The papers were published by Pearson as part of their ‘Open Ideas’ series, in which independent experts from around the world provide their views on the big, unanswered questions in education.
“Despite the best of intentions, education has become fraught with the politics of distraction, most drawing us away from the critical work at hand. That is, ensuring that each student makes at least one year of progress for one year of effort,” said professor Hattie.
“If we truly want to improve student learning, it is vital that we shift our narrative about teaching and learning away from these distractions, and begin the critical work of building up collaborative expertise in our schools and education systems,” he said.
Sir Michael Barber, Pearson’s chief education advisor, said: “Pearson is working with some of the best minds in education to bring their diverse and independent ideas and insights to a wider audience.
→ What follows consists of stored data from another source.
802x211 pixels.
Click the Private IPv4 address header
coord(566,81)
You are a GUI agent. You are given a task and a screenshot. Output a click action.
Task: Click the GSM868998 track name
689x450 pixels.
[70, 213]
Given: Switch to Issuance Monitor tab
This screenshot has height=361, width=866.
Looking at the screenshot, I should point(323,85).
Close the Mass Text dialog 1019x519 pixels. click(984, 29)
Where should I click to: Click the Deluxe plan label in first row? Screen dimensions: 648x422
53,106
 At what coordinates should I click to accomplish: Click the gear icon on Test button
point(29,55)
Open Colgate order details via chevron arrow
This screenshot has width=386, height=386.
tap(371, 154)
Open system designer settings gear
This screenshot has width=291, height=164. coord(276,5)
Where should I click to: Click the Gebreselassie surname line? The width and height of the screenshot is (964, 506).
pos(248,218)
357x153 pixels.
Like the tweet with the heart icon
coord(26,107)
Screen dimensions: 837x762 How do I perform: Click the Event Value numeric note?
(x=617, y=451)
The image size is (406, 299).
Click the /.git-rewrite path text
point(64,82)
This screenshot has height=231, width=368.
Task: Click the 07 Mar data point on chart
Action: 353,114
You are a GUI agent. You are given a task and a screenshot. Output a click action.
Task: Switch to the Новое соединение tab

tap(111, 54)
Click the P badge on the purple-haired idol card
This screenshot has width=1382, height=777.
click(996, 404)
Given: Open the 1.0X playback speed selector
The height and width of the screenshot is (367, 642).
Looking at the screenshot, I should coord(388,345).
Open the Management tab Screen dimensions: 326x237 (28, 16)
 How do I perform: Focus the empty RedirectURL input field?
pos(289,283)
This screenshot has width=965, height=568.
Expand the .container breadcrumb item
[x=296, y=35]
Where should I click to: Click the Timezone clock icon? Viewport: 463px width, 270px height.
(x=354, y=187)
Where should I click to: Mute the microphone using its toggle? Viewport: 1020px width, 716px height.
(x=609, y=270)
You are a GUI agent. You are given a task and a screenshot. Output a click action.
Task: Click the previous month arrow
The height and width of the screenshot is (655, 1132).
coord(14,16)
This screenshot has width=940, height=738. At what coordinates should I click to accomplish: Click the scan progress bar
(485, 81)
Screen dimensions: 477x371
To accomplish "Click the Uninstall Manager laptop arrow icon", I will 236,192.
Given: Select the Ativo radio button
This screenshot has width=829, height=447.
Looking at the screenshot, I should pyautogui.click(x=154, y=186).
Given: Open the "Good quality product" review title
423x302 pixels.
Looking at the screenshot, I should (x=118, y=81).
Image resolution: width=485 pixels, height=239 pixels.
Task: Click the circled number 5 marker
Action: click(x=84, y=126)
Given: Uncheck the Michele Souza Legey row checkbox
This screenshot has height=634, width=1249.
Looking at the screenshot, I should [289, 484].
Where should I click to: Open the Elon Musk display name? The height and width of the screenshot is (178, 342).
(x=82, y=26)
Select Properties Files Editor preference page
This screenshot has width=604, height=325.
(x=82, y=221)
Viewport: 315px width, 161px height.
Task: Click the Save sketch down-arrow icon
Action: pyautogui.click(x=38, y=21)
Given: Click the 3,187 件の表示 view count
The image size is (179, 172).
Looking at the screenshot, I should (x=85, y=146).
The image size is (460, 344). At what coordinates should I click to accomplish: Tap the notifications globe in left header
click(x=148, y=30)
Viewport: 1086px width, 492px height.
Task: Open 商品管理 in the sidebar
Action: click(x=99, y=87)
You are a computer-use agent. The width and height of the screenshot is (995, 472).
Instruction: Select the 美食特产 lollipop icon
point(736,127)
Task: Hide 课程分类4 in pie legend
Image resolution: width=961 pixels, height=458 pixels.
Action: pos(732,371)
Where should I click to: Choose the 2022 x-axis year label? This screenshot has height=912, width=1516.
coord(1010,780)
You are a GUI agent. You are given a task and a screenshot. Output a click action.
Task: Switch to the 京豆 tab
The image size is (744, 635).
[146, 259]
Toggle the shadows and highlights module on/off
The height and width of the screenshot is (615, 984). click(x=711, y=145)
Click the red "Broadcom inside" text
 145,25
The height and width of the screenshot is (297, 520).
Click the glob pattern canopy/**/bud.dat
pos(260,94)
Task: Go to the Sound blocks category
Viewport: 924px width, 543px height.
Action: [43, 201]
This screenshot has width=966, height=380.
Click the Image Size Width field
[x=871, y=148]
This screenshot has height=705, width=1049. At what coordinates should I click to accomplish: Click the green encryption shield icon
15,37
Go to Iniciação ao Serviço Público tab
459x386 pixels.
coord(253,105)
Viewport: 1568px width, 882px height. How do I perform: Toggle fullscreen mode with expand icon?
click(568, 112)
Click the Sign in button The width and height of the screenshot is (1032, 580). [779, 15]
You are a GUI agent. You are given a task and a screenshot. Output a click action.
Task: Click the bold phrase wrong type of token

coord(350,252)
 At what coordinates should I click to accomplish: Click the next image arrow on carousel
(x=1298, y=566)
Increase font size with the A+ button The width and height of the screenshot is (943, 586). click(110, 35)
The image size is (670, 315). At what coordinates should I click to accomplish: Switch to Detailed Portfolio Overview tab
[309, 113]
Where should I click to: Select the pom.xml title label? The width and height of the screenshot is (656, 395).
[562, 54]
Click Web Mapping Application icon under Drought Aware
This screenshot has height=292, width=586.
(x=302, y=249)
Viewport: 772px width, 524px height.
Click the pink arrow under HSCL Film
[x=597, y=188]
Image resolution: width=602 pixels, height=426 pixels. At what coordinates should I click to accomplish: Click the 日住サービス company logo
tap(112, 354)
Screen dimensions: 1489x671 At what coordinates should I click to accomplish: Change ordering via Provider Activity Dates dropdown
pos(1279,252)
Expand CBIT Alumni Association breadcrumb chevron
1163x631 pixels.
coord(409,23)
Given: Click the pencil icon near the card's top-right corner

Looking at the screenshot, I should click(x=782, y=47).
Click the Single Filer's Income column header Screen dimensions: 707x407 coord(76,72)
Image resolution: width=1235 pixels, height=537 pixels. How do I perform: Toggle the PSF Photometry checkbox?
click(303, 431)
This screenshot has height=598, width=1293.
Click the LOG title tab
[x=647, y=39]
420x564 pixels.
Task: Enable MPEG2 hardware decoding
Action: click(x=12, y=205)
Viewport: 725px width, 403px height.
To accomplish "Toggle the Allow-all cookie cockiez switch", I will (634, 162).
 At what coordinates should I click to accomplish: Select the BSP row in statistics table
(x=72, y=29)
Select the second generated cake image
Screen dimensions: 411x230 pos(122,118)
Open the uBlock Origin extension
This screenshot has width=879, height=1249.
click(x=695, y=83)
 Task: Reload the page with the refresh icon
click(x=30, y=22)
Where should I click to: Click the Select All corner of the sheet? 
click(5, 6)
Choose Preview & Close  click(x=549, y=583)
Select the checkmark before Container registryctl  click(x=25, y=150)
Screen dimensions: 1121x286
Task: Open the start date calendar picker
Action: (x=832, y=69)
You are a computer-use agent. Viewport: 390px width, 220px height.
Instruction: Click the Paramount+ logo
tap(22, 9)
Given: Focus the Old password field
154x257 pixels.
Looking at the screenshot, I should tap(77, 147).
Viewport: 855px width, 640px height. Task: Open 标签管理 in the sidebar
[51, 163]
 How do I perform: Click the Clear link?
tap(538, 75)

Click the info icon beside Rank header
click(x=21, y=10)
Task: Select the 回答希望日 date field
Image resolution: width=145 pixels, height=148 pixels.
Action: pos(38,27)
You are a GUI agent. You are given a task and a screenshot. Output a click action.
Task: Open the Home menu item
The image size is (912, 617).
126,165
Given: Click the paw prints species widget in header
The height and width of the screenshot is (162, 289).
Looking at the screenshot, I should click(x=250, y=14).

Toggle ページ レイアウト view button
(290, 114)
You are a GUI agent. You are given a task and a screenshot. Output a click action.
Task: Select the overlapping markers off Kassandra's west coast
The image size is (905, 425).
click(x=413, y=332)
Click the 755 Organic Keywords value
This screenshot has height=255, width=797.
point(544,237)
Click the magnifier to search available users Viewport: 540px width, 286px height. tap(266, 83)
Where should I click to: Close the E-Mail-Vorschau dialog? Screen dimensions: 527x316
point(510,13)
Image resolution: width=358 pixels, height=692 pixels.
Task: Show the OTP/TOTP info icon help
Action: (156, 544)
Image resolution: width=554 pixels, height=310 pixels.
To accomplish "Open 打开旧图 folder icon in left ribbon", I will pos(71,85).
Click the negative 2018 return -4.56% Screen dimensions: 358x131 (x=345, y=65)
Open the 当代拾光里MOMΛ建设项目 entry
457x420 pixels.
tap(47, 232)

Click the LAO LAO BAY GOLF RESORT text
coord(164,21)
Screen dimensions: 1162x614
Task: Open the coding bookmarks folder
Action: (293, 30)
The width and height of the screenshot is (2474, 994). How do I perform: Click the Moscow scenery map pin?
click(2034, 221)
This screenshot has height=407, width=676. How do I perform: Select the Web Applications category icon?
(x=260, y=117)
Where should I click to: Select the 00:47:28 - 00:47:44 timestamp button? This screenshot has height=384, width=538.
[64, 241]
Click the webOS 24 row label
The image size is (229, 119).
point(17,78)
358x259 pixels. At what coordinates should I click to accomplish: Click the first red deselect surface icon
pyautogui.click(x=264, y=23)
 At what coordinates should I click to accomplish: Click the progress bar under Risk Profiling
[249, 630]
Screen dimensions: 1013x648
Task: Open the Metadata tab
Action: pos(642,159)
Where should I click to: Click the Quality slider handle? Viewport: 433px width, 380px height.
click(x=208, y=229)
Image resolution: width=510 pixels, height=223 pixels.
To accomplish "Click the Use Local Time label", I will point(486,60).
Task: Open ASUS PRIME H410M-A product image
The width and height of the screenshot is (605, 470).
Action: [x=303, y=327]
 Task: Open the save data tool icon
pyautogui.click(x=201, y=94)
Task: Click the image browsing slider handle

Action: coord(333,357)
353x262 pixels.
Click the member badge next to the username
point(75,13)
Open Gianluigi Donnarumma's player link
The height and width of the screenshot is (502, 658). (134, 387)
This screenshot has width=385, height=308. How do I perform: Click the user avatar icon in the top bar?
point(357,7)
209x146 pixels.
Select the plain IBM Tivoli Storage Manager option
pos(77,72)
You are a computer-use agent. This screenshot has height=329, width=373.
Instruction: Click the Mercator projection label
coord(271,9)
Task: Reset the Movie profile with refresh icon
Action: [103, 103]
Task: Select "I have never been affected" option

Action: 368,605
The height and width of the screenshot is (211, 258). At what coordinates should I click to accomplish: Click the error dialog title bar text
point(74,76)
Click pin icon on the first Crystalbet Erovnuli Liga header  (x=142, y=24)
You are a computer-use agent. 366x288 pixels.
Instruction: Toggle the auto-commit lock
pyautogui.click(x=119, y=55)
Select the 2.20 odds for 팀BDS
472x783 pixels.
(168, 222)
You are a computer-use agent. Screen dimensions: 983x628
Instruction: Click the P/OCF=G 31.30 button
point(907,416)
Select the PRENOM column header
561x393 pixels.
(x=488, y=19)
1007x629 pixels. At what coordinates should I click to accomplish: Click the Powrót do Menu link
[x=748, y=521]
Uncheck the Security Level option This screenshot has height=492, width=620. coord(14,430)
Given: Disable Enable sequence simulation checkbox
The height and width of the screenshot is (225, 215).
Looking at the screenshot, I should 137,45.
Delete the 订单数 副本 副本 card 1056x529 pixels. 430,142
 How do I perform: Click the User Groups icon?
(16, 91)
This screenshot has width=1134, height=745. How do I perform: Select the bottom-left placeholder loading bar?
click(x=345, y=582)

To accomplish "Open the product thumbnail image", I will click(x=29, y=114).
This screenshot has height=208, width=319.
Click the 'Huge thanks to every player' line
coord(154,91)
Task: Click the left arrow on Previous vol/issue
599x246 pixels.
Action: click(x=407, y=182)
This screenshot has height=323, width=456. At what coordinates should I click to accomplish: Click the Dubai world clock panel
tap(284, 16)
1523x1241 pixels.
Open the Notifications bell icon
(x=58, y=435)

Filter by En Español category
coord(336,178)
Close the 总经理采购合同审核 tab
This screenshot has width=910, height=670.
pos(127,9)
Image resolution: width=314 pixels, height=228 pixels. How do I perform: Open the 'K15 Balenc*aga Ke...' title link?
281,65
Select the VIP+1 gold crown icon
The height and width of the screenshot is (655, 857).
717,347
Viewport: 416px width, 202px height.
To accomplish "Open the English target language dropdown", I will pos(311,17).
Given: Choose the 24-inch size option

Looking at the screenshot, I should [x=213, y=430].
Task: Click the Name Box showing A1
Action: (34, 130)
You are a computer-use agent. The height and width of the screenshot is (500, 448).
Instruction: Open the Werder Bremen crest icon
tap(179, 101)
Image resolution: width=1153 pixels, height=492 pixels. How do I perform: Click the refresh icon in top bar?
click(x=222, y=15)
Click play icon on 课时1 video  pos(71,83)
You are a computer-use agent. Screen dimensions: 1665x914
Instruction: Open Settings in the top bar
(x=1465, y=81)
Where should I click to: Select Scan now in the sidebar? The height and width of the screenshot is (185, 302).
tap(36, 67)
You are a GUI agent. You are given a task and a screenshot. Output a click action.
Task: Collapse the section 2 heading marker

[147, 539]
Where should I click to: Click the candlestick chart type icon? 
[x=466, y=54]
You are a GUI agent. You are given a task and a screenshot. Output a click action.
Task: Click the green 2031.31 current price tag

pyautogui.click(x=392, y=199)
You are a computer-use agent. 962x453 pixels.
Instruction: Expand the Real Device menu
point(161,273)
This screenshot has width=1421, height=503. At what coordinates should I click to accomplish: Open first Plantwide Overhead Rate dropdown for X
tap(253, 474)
These pieces can sometimes be provocative; they are certainly always interesting.
“The current papers by John Hattie are a brilliant example of this - they prompt the right questions and start the right debates.
“Using the evidence that he has amassed over the course of his extensive career, John has produced a provocative synthesis of the most popular policy interventions in education, and their relative impact on learning, most of which he finds lacking in terms of the size of impact we should expect,” said Sir Barber.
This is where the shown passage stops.